Task to complete
Leave out the pictures, and print exactly the lines from the one holding "Select the (19 cm x 1.9 cm) text" through the last line of the material.

━━━━━ Records to use

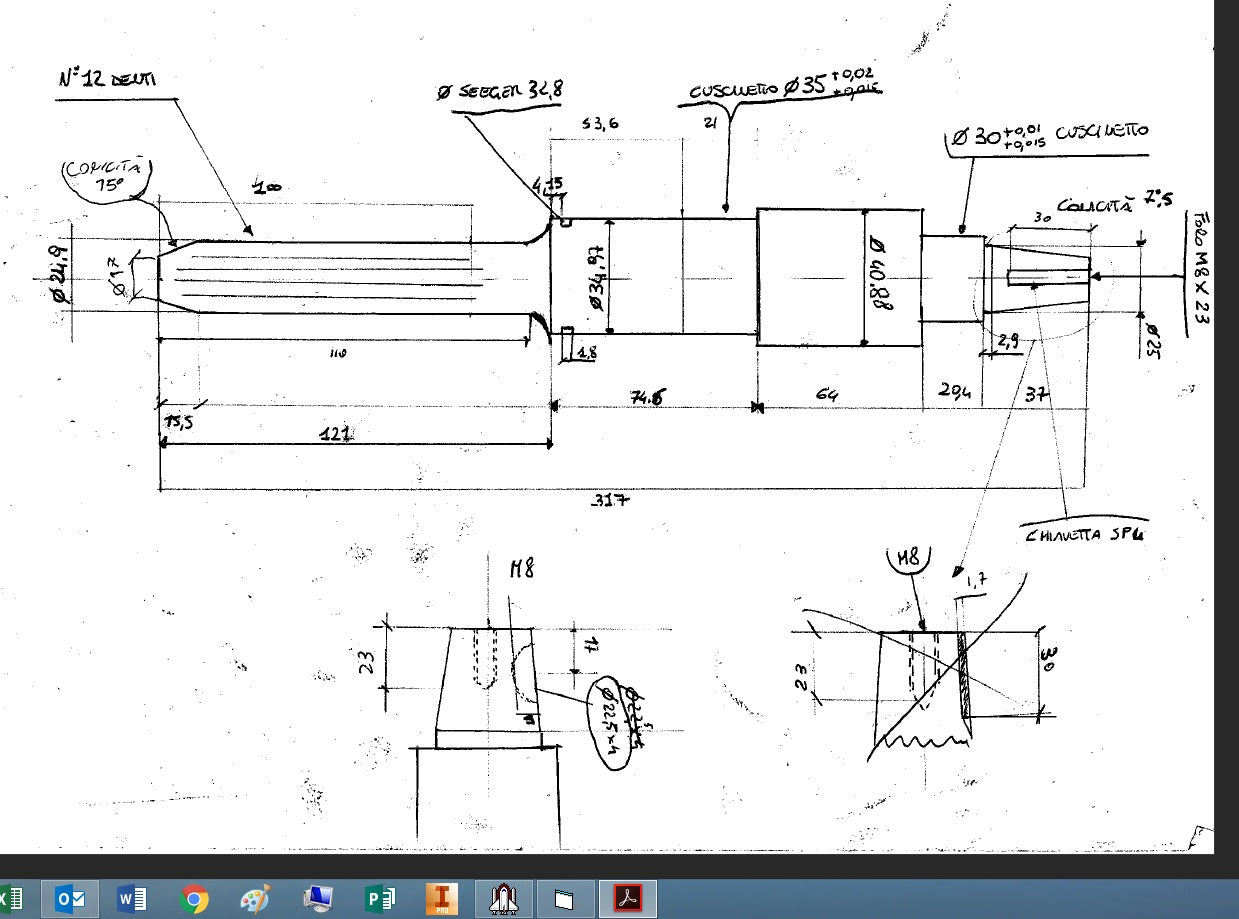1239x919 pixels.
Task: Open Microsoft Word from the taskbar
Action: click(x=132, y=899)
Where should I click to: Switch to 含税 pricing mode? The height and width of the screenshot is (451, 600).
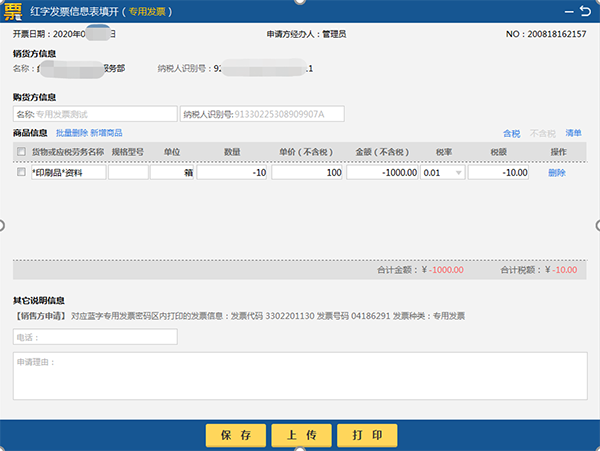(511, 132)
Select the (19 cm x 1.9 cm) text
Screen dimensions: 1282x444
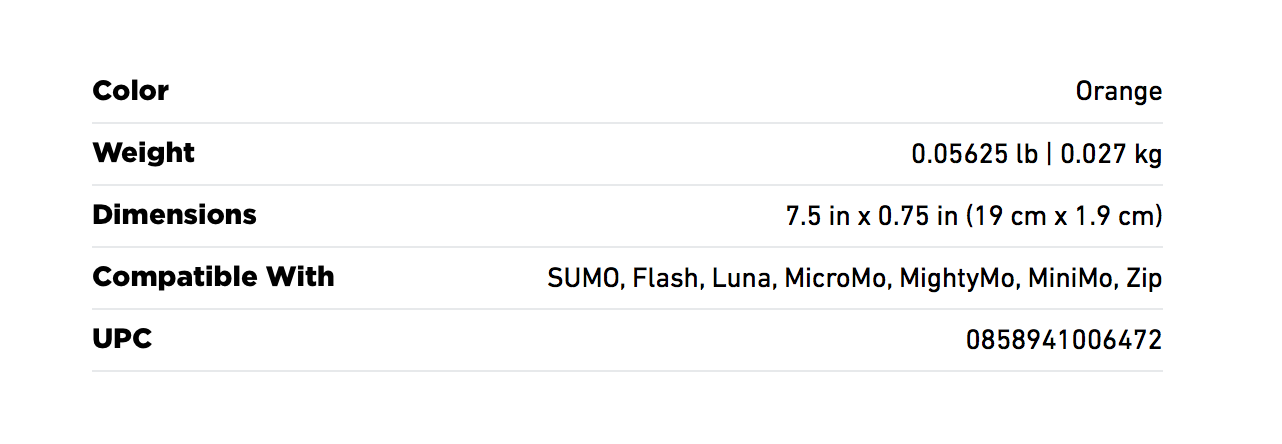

━━━━━━━━━━

Expected answer
Select the (19 cm x 1.9 cm) text
Screen dimensions: 1282x444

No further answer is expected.